Author contributions: Nagoba BS designed the overall concept and outline of the manuscript; Dhotre SV, Rayate AS, Mumbre SS, and Dhotre PS contributed to the discussion and design of the manuscript; Nagoba BS, Dhotre SV and Rayate AS contributed to the writing, and editing the manuscript and review of literature; All authors contributed to the finalizing the manuscript.
Conflict-of-interest statement: The authors declare that they have no conflicts of interest.
Open-Access: This article is an open-access article that was selected by an in-house editor and fully peer-reviewed by external reviewers. It is distributed in accordance with the Creative Commons Attribution NonCommercial (CC BY-NC 4.0) license, which permits others to distribute, remix, adapt, build upon this work non-commercially, and license their derivative works on different terms, provided the original work is properly cited and the use is non-commercial. See: https://creativecommons.org/Licenses/by-nc/4.0/
Corresponding author: Basavraj S Nagoba, PhD, Professor, Department of Microbiology, Maharashtra Institute of Medical Sciences and Research (Medical College), Vishwanathpuram, Ambajogai Road, Latur 413531, India. dr_bsnagoba@yahoo.com
Received: March 19, 2024
Revised: May 27, 2024
Accepted: June 21, 2024
Published online: October 6, 2024
Processing time: 146 Days and 23.5 Hours

Abstract

This editorial is a commentary on the article by Ni et al, which was published in the World Journal of Clinical Cases. The article discusses the diagnostic and therapeutic challenges of melioidosis caused by Burkholderia pseudomallei.

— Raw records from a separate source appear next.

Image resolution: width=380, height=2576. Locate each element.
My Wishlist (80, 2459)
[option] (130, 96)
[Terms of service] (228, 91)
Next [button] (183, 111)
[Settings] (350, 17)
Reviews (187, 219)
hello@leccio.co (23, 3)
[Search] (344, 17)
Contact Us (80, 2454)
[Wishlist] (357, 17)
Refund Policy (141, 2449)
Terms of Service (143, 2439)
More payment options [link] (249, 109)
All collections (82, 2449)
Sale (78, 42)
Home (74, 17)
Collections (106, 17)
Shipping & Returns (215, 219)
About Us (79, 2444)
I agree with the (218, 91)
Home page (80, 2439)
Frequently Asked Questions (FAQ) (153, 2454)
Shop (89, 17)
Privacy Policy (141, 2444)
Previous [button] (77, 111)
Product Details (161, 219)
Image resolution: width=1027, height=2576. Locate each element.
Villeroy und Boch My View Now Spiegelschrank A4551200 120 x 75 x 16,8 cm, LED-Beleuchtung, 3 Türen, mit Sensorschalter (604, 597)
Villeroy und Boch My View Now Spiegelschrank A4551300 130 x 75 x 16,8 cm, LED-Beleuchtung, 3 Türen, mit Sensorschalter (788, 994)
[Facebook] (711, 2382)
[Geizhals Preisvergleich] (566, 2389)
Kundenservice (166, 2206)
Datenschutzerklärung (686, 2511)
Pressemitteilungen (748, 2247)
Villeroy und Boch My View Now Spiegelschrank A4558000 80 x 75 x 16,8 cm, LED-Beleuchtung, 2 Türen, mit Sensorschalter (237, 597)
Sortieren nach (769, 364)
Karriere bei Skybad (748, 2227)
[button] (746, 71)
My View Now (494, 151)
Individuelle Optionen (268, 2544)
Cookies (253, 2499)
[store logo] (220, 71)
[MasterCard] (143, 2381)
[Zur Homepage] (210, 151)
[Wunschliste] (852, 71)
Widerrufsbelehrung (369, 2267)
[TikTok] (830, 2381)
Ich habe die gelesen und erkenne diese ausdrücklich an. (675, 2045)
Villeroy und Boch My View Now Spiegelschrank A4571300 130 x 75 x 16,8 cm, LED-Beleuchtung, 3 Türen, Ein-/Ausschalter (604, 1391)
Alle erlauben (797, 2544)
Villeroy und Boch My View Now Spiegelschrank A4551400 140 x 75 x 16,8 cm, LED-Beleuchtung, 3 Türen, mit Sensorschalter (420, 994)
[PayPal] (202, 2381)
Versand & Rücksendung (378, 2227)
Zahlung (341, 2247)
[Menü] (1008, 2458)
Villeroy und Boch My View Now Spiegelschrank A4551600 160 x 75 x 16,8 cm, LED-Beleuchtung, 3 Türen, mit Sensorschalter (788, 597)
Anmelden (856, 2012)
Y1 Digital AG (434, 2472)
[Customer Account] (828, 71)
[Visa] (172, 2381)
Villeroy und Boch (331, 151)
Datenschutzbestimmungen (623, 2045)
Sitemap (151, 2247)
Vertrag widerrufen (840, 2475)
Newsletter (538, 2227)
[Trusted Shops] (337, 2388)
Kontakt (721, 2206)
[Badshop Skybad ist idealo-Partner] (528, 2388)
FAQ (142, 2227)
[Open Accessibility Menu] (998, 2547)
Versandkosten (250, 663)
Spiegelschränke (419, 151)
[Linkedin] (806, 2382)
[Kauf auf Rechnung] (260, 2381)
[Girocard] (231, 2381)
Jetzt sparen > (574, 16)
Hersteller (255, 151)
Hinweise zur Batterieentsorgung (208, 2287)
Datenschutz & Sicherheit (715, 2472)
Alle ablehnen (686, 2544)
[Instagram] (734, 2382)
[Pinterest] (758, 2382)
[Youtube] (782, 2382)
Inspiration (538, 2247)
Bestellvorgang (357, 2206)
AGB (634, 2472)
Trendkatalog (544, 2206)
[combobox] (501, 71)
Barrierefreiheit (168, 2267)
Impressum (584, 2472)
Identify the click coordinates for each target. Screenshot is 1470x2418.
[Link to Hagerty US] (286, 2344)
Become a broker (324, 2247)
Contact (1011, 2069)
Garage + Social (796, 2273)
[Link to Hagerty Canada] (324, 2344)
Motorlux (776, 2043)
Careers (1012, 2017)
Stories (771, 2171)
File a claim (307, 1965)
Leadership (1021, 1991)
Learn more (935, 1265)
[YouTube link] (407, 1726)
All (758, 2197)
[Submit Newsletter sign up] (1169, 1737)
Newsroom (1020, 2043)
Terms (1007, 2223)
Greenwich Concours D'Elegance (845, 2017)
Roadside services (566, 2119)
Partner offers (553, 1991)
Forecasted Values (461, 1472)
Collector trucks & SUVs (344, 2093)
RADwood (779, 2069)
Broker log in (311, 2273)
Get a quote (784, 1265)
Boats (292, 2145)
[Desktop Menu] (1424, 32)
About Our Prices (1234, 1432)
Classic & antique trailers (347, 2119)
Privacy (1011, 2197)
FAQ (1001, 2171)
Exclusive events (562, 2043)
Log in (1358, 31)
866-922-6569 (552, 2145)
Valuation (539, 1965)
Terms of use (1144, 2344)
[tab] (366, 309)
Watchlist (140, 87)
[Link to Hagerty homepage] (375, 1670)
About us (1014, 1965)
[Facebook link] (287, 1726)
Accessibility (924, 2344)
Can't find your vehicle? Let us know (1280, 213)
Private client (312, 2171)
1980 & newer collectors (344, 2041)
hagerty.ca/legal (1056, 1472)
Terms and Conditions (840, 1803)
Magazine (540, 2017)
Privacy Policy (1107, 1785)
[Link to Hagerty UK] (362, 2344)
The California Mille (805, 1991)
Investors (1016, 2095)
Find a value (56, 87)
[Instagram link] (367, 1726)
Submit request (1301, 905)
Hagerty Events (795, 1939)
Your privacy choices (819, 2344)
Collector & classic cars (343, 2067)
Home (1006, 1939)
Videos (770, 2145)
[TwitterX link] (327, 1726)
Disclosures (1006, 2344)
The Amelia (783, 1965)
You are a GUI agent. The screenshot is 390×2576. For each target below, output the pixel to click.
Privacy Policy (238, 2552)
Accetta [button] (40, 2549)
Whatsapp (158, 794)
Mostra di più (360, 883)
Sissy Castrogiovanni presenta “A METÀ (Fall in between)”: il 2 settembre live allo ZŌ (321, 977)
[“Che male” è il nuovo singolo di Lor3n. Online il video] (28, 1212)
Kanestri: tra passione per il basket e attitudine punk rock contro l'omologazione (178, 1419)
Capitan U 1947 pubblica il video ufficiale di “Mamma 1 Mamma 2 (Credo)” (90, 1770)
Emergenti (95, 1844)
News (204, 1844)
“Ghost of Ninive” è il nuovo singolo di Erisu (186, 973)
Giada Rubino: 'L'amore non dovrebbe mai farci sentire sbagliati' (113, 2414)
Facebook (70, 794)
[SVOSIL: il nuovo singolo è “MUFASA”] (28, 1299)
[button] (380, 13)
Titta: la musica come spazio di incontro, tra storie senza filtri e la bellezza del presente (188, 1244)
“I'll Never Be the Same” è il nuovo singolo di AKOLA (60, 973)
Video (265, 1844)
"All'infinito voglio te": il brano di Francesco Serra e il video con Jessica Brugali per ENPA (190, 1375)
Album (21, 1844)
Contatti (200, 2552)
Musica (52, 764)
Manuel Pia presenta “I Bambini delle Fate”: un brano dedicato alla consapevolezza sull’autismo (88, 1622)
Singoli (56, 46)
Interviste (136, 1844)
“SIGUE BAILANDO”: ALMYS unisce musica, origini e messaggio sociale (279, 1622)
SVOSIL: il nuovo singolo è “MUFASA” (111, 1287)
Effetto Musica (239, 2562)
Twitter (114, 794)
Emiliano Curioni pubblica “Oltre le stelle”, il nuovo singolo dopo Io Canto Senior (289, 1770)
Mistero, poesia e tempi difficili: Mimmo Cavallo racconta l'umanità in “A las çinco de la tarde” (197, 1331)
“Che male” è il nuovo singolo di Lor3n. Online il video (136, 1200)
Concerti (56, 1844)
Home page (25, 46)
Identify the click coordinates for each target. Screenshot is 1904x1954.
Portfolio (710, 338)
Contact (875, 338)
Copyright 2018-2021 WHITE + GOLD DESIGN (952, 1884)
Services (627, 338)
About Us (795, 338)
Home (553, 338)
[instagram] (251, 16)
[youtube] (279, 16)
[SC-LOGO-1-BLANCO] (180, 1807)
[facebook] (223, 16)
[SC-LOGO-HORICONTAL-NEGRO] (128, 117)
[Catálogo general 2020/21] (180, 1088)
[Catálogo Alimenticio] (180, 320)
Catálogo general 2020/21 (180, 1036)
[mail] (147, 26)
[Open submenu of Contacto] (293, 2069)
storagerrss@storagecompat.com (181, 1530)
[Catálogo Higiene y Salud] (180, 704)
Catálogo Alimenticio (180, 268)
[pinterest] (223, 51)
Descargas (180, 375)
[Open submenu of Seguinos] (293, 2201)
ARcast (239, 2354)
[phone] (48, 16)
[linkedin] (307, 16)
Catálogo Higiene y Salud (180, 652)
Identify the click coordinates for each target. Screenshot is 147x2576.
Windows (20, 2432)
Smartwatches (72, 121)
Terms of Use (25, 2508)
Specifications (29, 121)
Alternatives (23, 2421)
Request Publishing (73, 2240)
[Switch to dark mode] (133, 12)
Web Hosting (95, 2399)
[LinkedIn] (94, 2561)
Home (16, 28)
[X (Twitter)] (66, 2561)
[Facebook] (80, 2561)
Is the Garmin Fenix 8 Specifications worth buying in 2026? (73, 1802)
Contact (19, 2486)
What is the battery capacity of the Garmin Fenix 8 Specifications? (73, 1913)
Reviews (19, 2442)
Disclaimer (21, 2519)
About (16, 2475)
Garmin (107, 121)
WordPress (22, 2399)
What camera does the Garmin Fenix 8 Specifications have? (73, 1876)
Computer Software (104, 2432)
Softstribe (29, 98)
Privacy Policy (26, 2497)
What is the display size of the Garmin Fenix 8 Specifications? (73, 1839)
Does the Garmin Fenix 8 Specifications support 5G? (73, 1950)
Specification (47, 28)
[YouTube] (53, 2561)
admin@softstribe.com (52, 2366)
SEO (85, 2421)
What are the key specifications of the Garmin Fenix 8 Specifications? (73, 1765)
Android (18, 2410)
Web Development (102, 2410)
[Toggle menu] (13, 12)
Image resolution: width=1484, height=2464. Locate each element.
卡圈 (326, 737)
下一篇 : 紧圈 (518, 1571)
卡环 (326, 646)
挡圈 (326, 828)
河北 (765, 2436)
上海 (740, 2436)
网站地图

The case study highlights a rare instance of multisystemic melioidosis in a female patient who did not have a travel history, emphasizing the significance of recognizing this condition in non-endemic regions. Diagnostic complexities and therapeutic strategies are addressed, emphasizing the need for heightened clinical suspicion, comprehensive evaluation, and multidisciplinary collaboration. The editorial delves into the clinical presentation, diagnostic dilemmas, therapeutic approaches, and their implications for patient care in managing multi-systemic melioidosis.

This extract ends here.